On the larger topic, I’m pessimistic about our ability to figure out how many parameters the brain has, and even more pessimistic about our ability to understand what a reasonable scale for “a data point” is. This is mostly for “Could a Neuroscientist Understand a Microprocessor?”-type reasons. I would be more interested in an argument that starts with upper/lower bounds that feel absurdly extreme but relatively certain, and then tries to understand if (even) these weak bounds imply anything interesting, rather than an argument that aims for an point estimate or a subjective distribution.

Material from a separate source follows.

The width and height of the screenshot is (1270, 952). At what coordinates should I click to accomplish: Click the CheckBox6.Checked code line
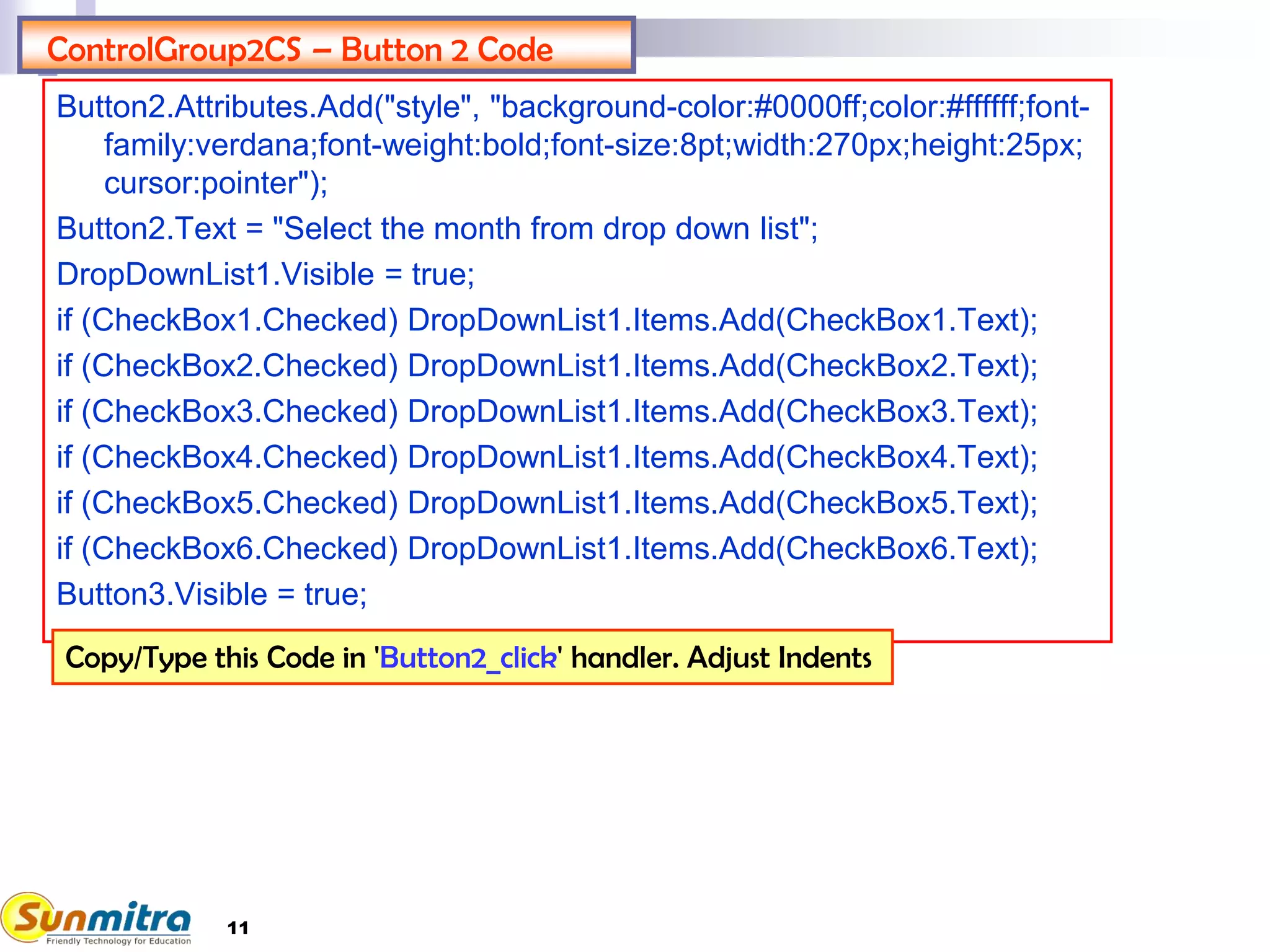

Holy shit, mind blown! Then… how are the scaling laws useful at all then? I thought the whole point was to tell you how to divide your compute between… Oh, I see. The recommendations for how to divide up your compute would be the same regardless of which definition of data we used. I guess this suggests that it would be most convenient to define data as “how long you run the model during training” (which in turn is maybe “how many times the average parameter of the model is activated during training?”) Because that way we can just multiply parameter count by data to get our total compute cost. Or maybe instead we should do what Ajeya does, and define data as the number of updates to the model * the batch size, and then calculate compute by multiplying data * “horizon length.”
I’m very interested to hear your thoughts on Ajeya’s methodology. Is my sketch of it above accurate? Do you agree it’s a good methodology? Does it indeed imply (in conjunction with the scaling laws) that a model with 10^15 params should need 10^15 data points to train to a performance level that you couldn’t have got more easily with a smaller model—regardless of what the horizon length is, or what your training environment is, or what the task is?
...
As for the broader point, what do you think of the Carlsmith report? The figure given in the conclusion seems to give some absurdly extreme but reasonably certain upper and lower bounds. And I think the conclusions we draw from them are already drawn in Ajeya’s report, because she includes uncertainty about this in her model. I suppose you could just redo her model but with even more variance… that would probably make her timelines shorter, funnily enough!
Update: According to this the human brain actually is getting ~10^7 bits of data every second, although the highest level conscious awareness is only processing ~50. So insofar as we go with the “tokens” definition, it does seem that the human brain is processing plenty of tokens for its parameter count -- 10^16, in fact, over the course of its lifetime. More than enough! And insofar as we go with the “single pass through the network” definition, which would mean we are looking for about 10^12… then we get a small discrepancy; the maximum firing rate of neurons is 250 − 1000 times per second, which means 10^11.5 or so… actually this more or less checks out I’d say. Assuming it’s the max rate that matters and not the average rate (the average rate is about once per second).
Does this mean that it may not actually be true that humans are several OOMs more data-efficient than ANNs? Maybe the apparent data-efficiency advantage is really mostly just the result of transfer learning from vast previous life experience, just as GPT-3 can “few-shot learn” totally new tasks, and also “fine-tune” on relatively small amounts of data (3+ OOMs less, according to the transfer laws paper!) but really what’s going on is just transfer learning from its vast pre-training experience.